Data listing >>
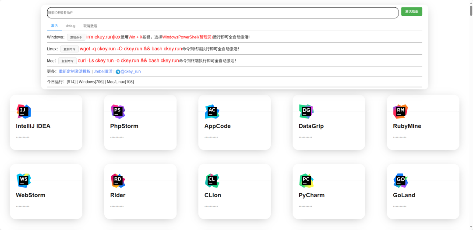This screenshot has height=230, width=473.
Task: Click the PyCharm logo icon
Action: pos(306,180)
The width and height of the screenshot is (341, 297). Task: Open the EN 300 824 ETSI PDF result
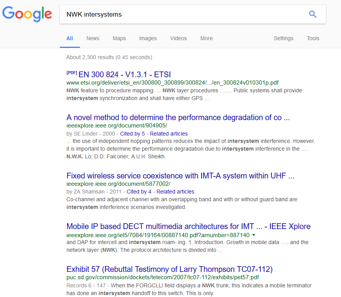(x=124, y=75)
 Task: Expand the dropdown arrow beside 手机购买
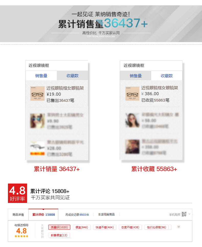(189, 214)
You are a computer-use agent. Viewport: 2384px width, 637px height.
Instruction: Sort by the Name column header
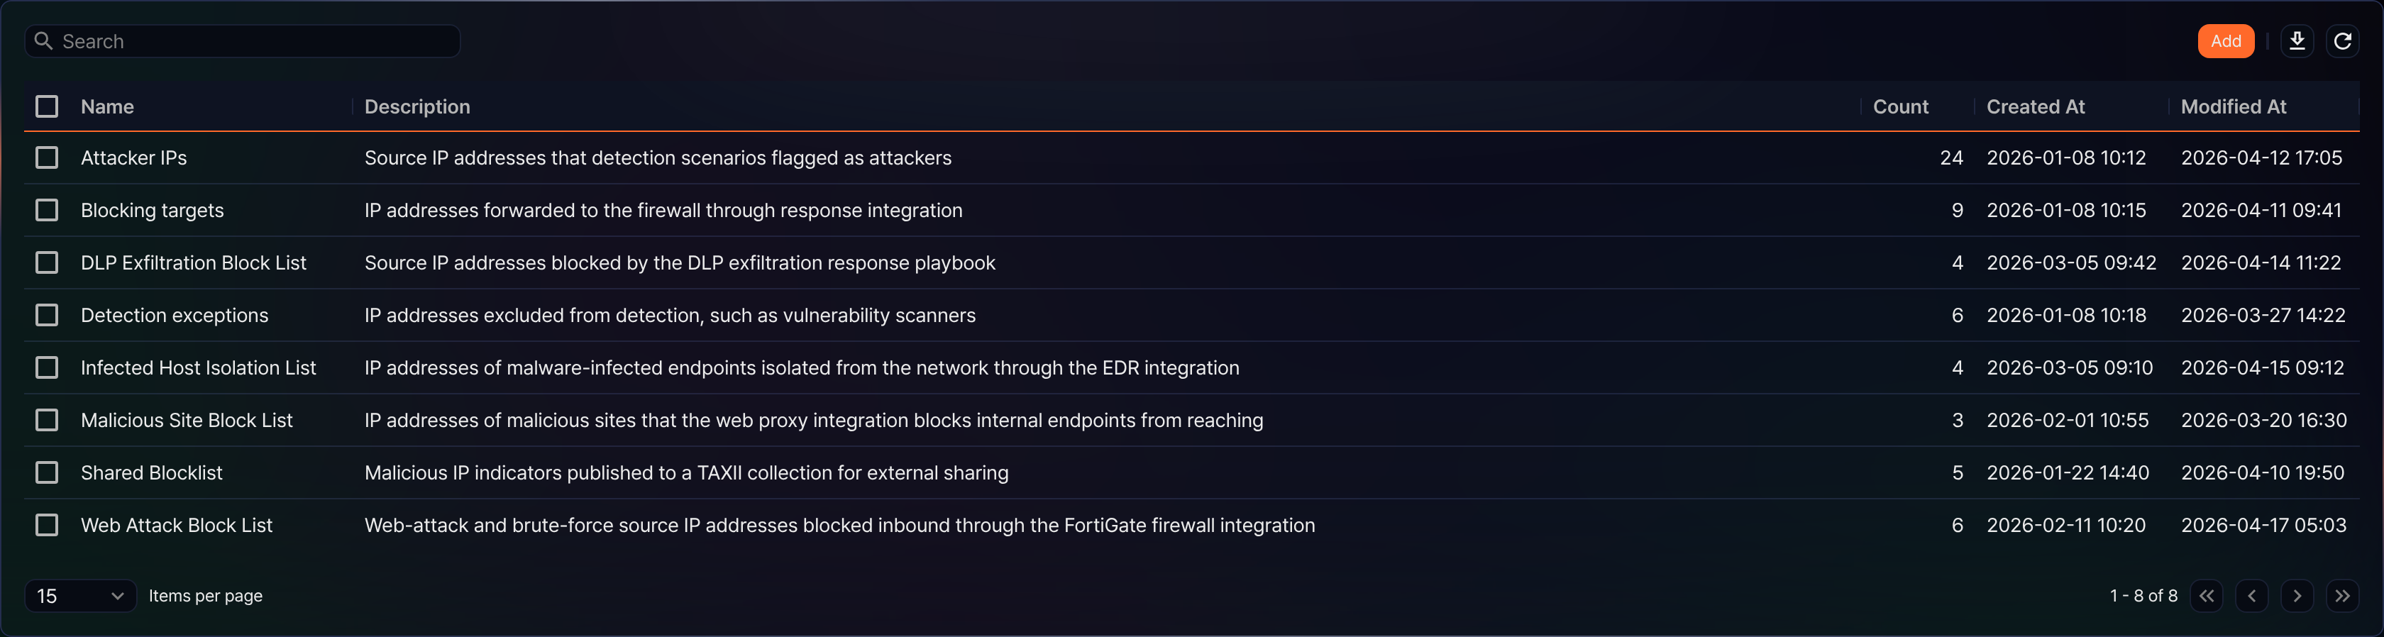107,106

What needs to be done >>
Leave out every picture, and copy exactly the lines from the line that contains "The width and" through the end of the material.

Finished exercise >>
The width and height of the screenshot is (341, 297). Task: Open the EN 300 824 ETSI PDF result
(x=124, y=75)
 Task: Expand the dropdown arrow beside 手机购买
(189, 214)
You are a computer-use agent. Viewport: 2384px width, 637px height.
Instruction: Sort by the Name column header
107,106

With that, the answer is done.